〜真相〜
元来た道を全速力で走り抜け、津堂が息を切らしながら戻って来ると、教室の中は異様な空気に包まれていた。
「きゃーすごいすごいっ!!初めて見ちゃった!!」
「ひっぐ・・・うぅ~、甘実ぃ・・・っ」
教室の真ん中で、目を爛々とさせてハイテンションではしゃぐ夢宮と、その目の前で溢れる涙をハンカチで拭いながら泣きじゃくる西内。

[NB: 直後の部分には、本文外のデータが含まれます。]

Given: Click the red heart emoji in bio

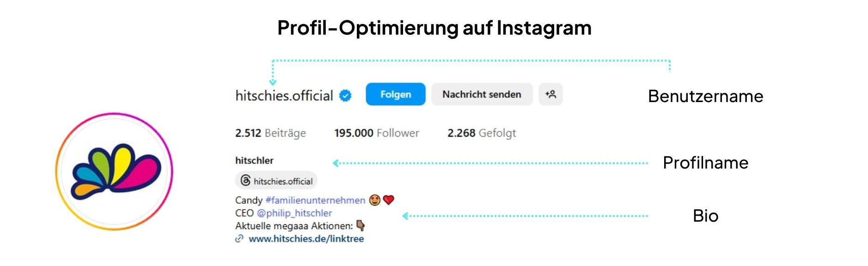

他の生徒達は目を見開いて驚いたり、中にはひどく狼狽えている者もいてみんな反応はバラバラだが、何かよからぬ事が起きたのは確かだ。
「何?また夢宮?」
「!蒔苗・・・」
津堂より一足遅れて教室に入って来た蒔苗が、怪訝な顔で津堂に尋ねる。とはいえ津堂も状況を把握出来ておらず、夢宮の見張りをしていた篠山に話を聞こうと近付く。
「篠山、何があったんだ?」
「善哉さんが突然消えたの。それで善哉さんと一緒にご飯を食べてた西内さんがパニックになってね。見ての通り、夢宮さんは神隠しだって大喜びよ」
「やっぱりそうか・・・」
悪い予感が的中して、津堂の顔が暗くなる。洞察力が鋭い篠山はそれを見逃さず、何となく事情を察したようだ。
「ねぇ、もしかして鈴木君も?」
「!・・・俺の目の前で消えた」
「そう・・・。じゃあキーホルダーの事は聞けなかったのね?」
「うん、ごめん。・・・ん?いや、でもーーー」
「?でも?」
記憶の断片を手繰り寄せて、津堂は鈴木の最後の言葉を思い出す。
「ーーーそうだ。消える直前に"た"って言ってた」
「"た"?」
「うん。僕達"た"って」
「た、た・・・ーーー」
鈴木が残したヒントを元に、津堂と篠山はそれぞれ推理する。きっと鈴木は「た」で始まる何かが善哉と同じだと言おうとした。恋人じゃない2人が同じキーホルダーを付けるとしたら、その意図は何かの記念。
「た」から始まる、おそろいの記念日といえばーーー。
「「誕生日」」
「そう。ようやく辿り着いたね」
「「!?」」
津堂と篠山の声がそろった時、背後から声がした。2人が振り向くとそこにいたのは、昨日から姿を見ていない氷上だった。